Amartya SenOn September 22, 1994, the venerable New York Review of Books published economist Amartya Sen’s essay “Population: Delusion and Reality,” his response to the long history of worries about over-population, from Malthus to Paul Ehrlich (The Population Bomb) to Garrett Hardin (Living Within Limits).  Addressing the “confrontation between apocalyptic pessimism, on the one hand, and a dismissive smugness, on the other,” Sen,  weaving between the two, masterfully dismantles both sides of the argument—especially the former.  It is classic Sen.  It remains essential reading for anyone wanting to understand the “Third World,” Developing World, Southern Hemisphere countries—whatever the day’s vogue term is.

Sen musters much empirical research, as usual, to bolster his view that though the world population is an important factor, it should not be approached with apocalyptic alarmism because “catastrophic images have encouraged a tendency to search for emergency solutions which treat the people involved not as reasonable beings, allies facing a common problem, but as impulsive and uncontrolled sources of great social harm, in need of strong discipline.”  His mastery of history is equally impressive.  Here it allows him to cut quickly to the racial tensions underlying the alarmism.  “It is easy to understand,” he writes, “the fears of relatively well-off people at the thought of being surrounded by a fast growing and increasingly impoverished Southern population.”  Yet Europe went through similarly rapid population growth earlier, and, he continues, “the sense of a growing ‘imbalance’ in the world, based only on recent trends, ignores history and implicitly presumes that the expansion of Europeans earlier on was natural, whereas the same process happening now to other populations unnaturally disturbs the ‘balance.'”
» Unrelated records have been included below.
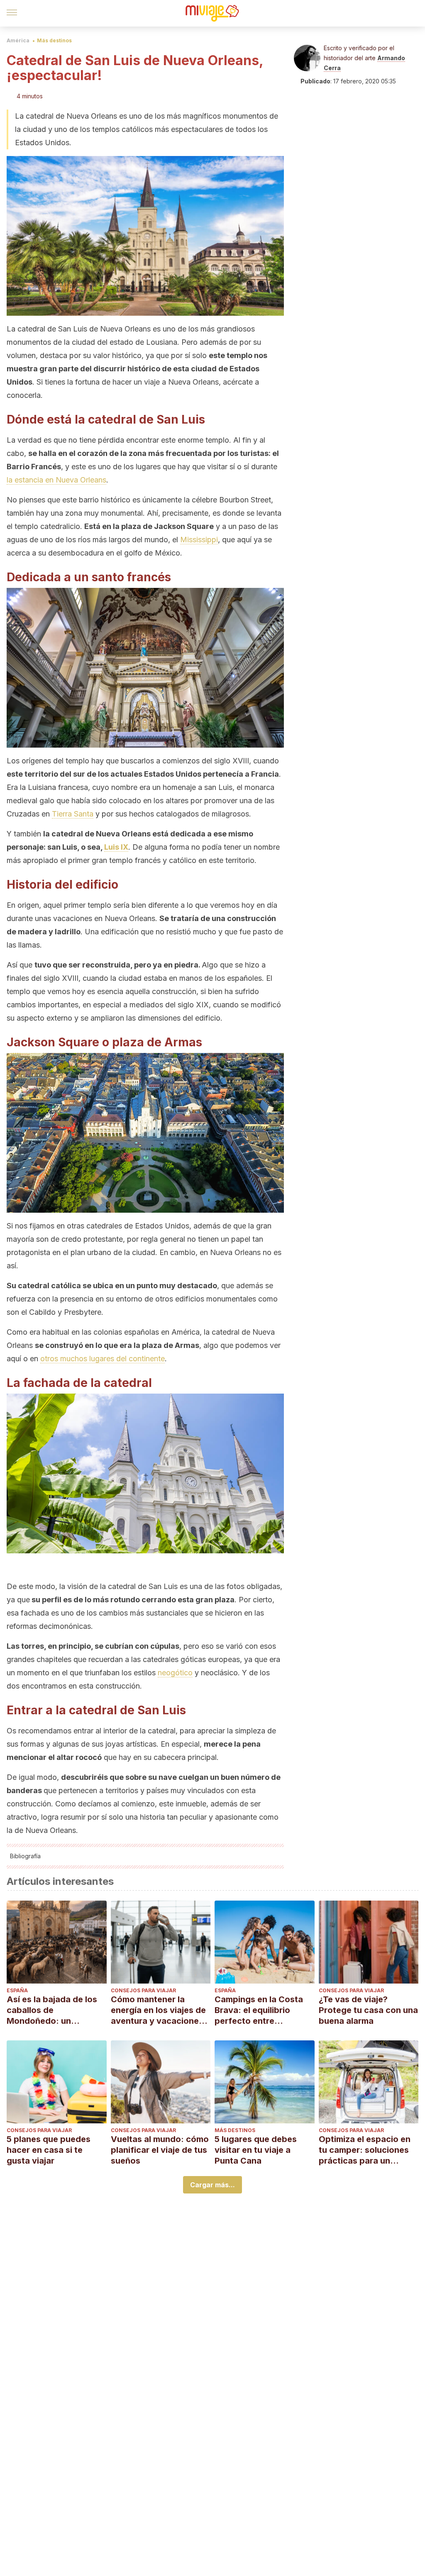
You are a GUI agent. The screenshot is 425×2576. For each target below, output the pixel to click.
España (17, 1990)
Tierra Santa (72, 813)
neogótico (175, 1672)
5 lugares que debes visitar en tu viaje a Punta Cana (256, 2150)
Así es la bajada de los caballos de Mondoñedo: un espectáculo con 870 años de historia (52, 2010)
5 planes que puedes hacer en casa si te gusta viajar (48, 2150)
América (18, 40)
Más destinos (54, 40)
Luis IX (116, 847)
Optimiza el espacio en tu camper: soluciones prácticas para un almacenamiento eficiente (364, 2150)
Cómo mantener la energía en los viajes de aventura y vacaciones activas (158, 2010)
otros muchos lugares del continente (102, 1358)
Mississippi (199, 539)
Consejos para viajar (143, 1990)
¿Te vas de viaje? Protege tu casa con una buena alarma (368, 2010)
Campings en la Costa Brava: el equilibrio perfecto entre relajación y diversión (259, 2010)
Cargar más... (212, 2185)
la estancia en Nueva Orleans (56, 479)
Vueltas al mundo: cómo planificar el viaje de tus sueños (160, 2150)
With On Ethics and Economics (1987), Sen virtually invented a field of enquiry that seems to grow more important each day.  In 1998 he would receive the Nobel Prize.  Finally, as great an empiricist and historian as he is, perhaps the greatest facet of his work is in his ethics and his dedication to human dignity and, above all, human freedom.  “Population: Delusion and Reality” ultimately argues against coercive measures to curb population growth—measures born out of alarmism and lack of trust in people—and for a collaborative model “that relies not on legal or economic restrictions but on rational decisions of women and men, based on expanded choices and enhanced security, and encouraged by open dialogue and extensive public discussions.”  Whether human beings actually deserve Sen’s faith in their rationality, their willingness to cooperate, their love of freedom is a knotty question, though the empirical evidence seems overwhelming that this kind of faith works better than unbelief.